On my visit to Kenya, I was fortunate to tour the community and meet one of the teachers at the Primary School on Maasai Mara Reserve. The teacher, who also lived in the community, explained the daily duties that of the students in order to make sure the school stayed tidy. I learned that not all of the students on the reserve can attend primary school with their siblings, because there are simply not enough resources to teach, cloth and feed most of whom already attend school. So students who are selected are must share their teachings to their siblings once they get home after a long day in class. I listened to the daily tales of students in the 3rd grade, where I learned that each one as young as 8 years old must arrived to school thirty minutes early to help clean the school grounds before they could eat breakfast and start class. The typical instruction day last seven hours with one short break after lunch, followed by students cleaning the school grounds before the break period was up. The facility had very little electricity, running water and resources. The school recently received a generous gift of three computers, but since there are no staff trained to use them, most of the time they remained unused.
Their textbooks were in such poor condition, all the seating was falling apart and there were barely any writing utensils available for the students to use, I was heartbroken. As a young child growing up poor in Chicago, I know how it feels to not have much and feel helpless, I could only pray and hope that things would get better for my family. But after my visit to Africa, I now look back on my situation and realize that it was not at all as worst as I thought it was. I was so touched by my experience that I know it was my time to help someone to reach their goals and make their dreams come true.

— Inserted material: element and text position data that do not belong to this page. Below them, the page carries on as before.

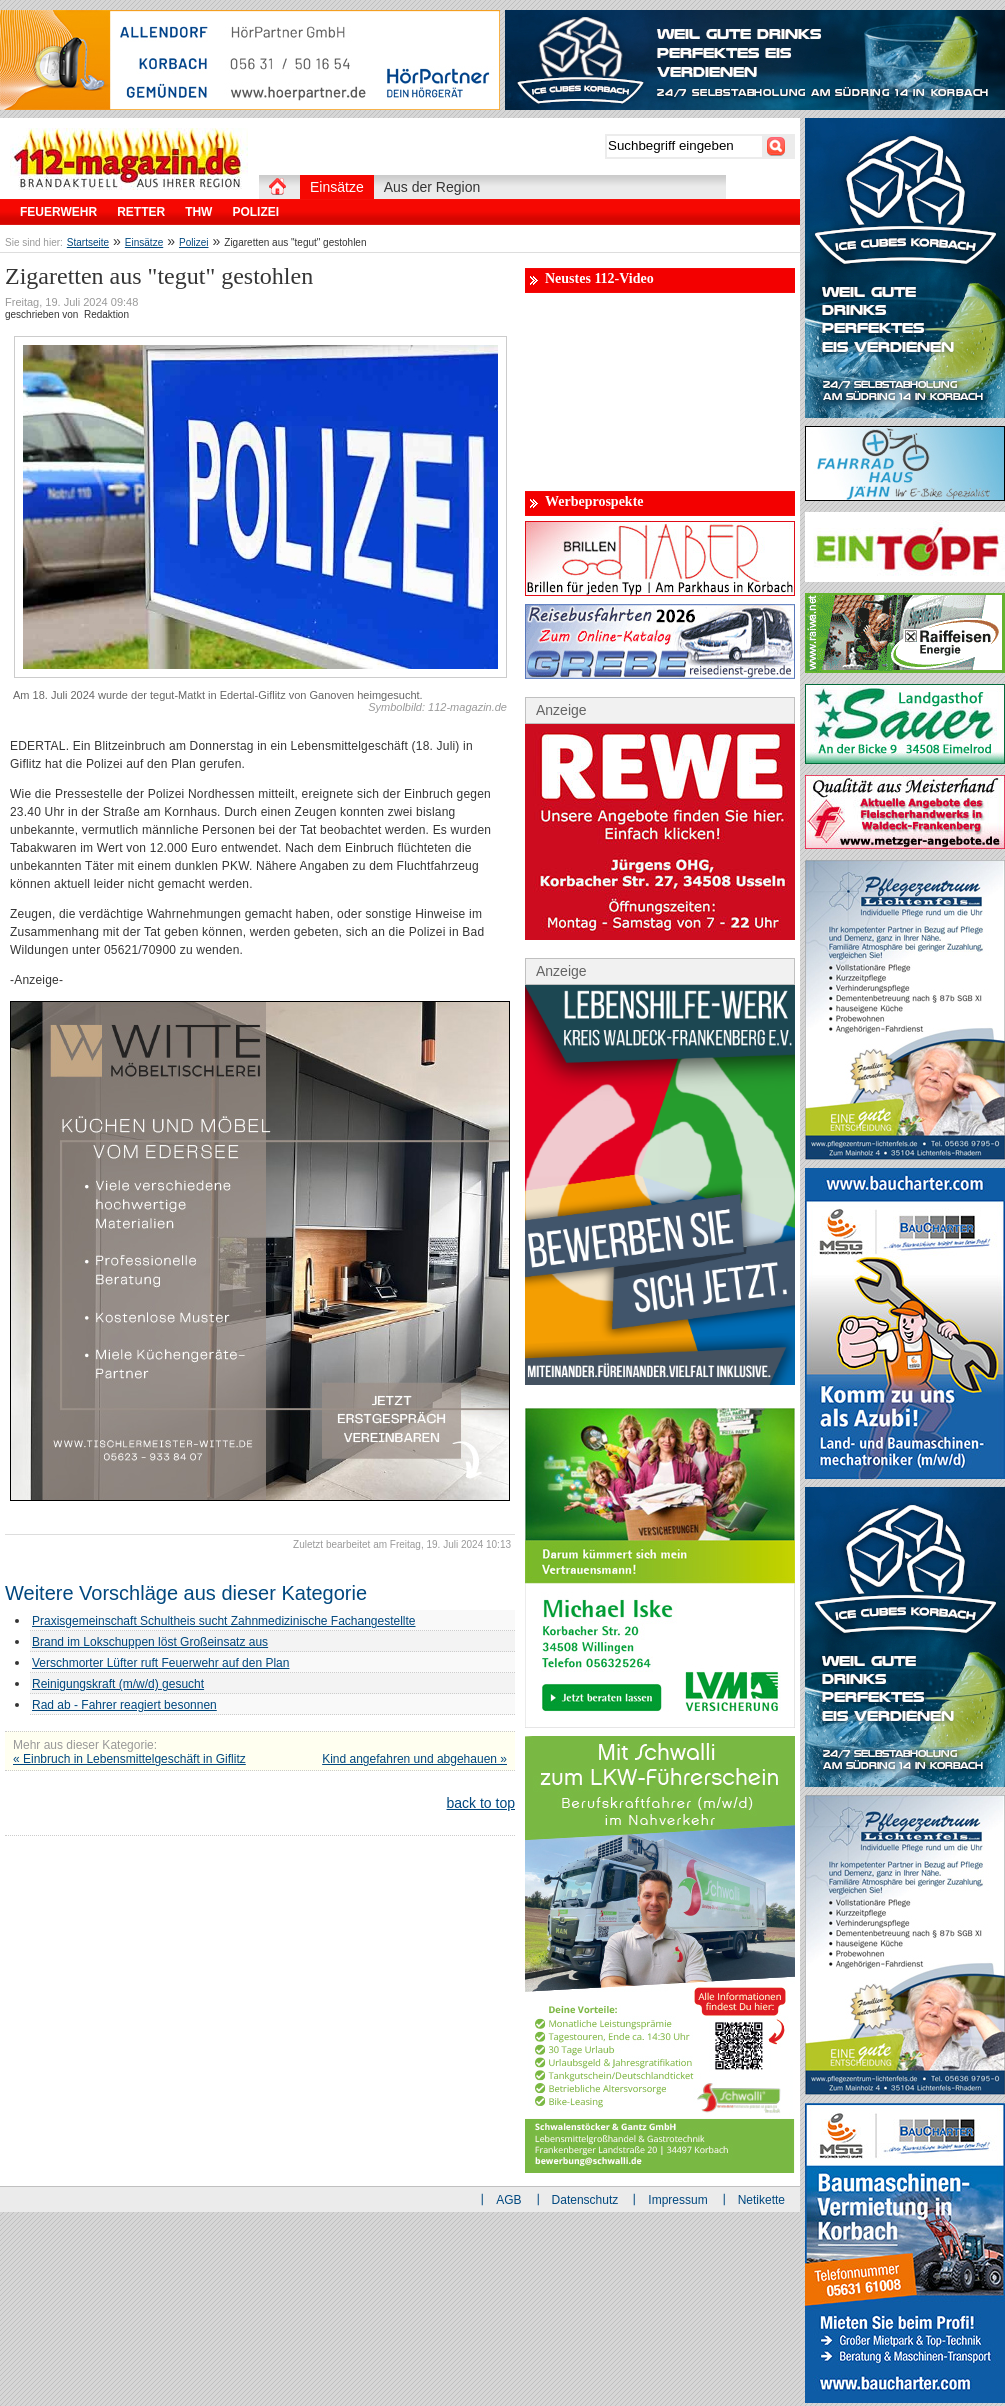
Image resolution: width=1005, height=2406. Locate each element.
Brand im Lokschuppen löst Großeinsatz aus (150, 1642)
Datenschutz (585, 2200)
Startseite (88, 242)
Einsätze (144, 242)
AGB (508, 2200)
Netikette (761, 2200)
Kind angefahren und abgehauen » (414, 1759)
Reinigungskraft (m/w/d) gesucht (118, 1684)
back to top (481, 1803)
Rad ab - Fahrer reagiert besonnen (124, 1705)
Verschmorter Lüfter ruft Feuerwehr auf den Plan (160, 1663)
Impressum (677, 2200)
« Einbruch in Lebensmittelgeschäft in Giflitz (129, 1759)
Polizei (193, 242)
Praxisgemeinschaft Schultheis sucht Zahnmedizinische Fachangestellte (224, 1621)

After researching different agencies and speaking with friends, I learned of an agency that offered opportunities to sponsor students in the small village. A good friend referred me to a trusted organization named, URAFIKI, an organization that supports students in secondary school in Yala, Kenya. I was fortunate to have coffee with one of the organizers here and Dubai, just to get some reassurance that my child will receive every dollar I donated. I received information from our meet that I felt secure enough support a beautiful, young and outstanding student name, Evelyn Vutage.
Evelyn has just been enrolled in the Ikobero Secondary School, where she just received word that she would be getting support to help with her education. I’m told she was very excited and has already took photos to send to me along with a portfolio of some of her best classwork and letters.

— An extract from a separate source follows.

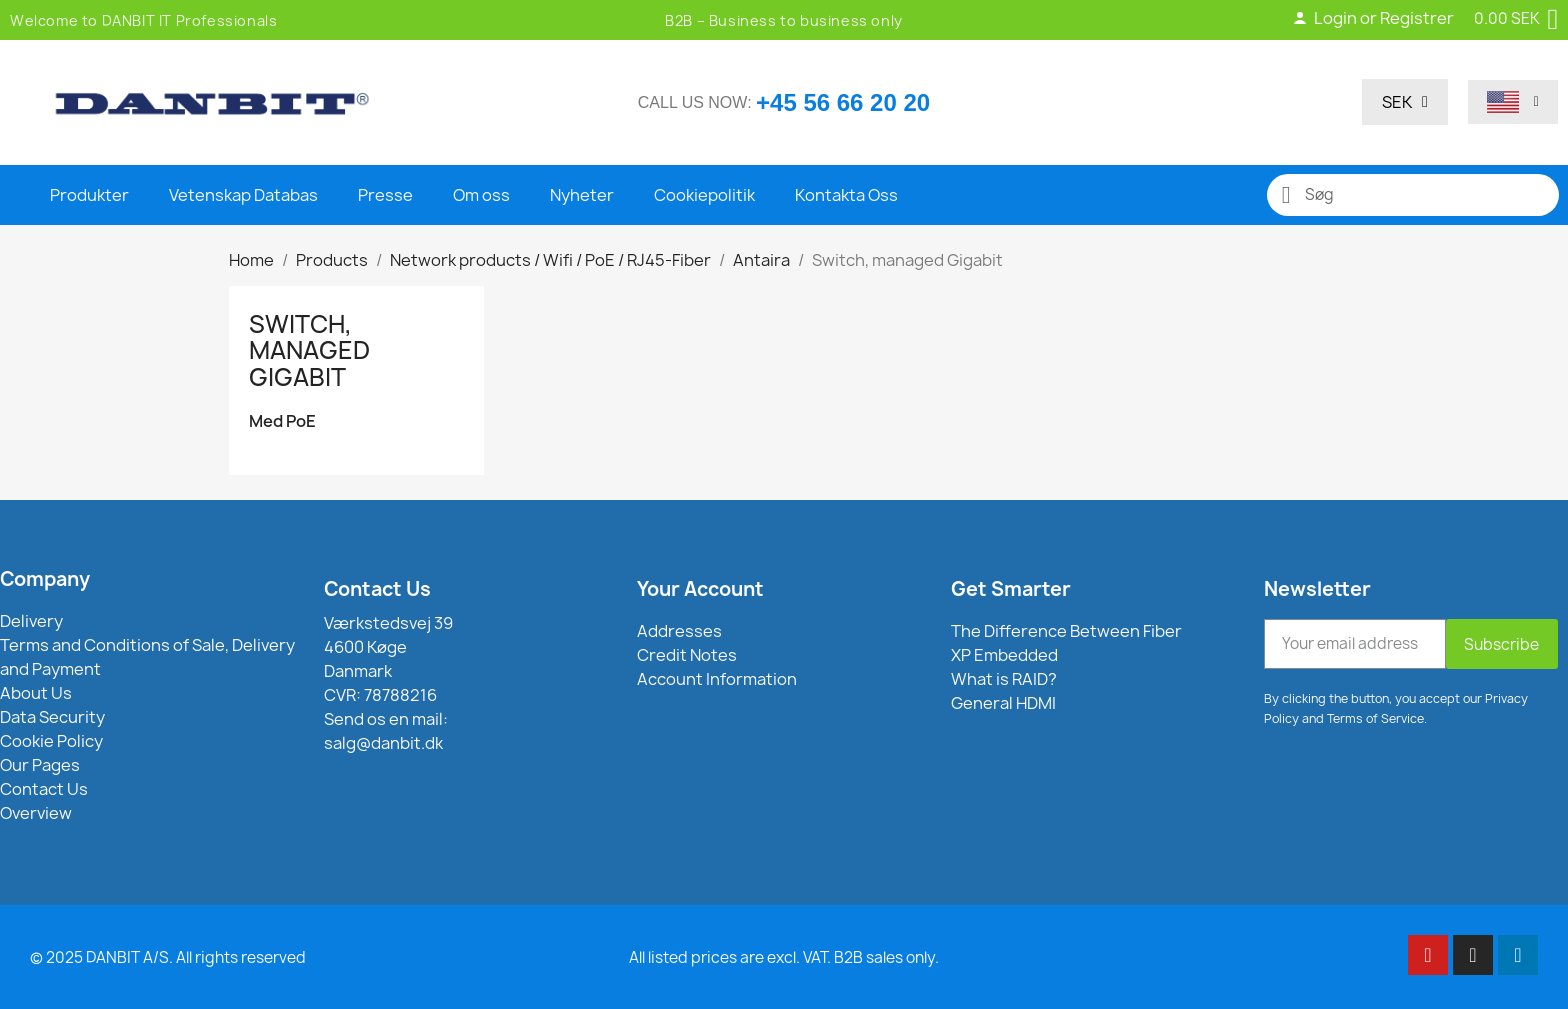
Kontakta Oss (846, 195)
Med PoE (282, 421)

Evelyn lives with both parents along and has one sister and three brothers. Her parents are peasant farmers and do not earn more than a subsistence living. She has done well on her primary exams, but seemed afraid to come forward to ask for sponsorship because her brother was already being supported and she didn’t think that they would allow one family to have two children receive help. Her brother Ben is great! He was very sick, almost died earlier in the year with TB and pneumonia. Thanks to a fellow supporter, he recovered. He wrote lovely letters of thanks and I’m sure his sister will do just the same. I learned that Evelyn had begun to give up on school and began to resigned herself to a life of poverty. When teachers had notice that she didn’t attend school in the first weeks, a fellow supporter reached out to the family and she was quickly rushed back into school. Most secondary schools in Africa are boarding schools, which is great for Evelyn, because her school is a long walk from home and that carries the high risk of being attacked. She wanted me to know that she was so happy that I have come to her rescue and, ASANTE SANA!!!
Off on a new journey……. to be continued :)!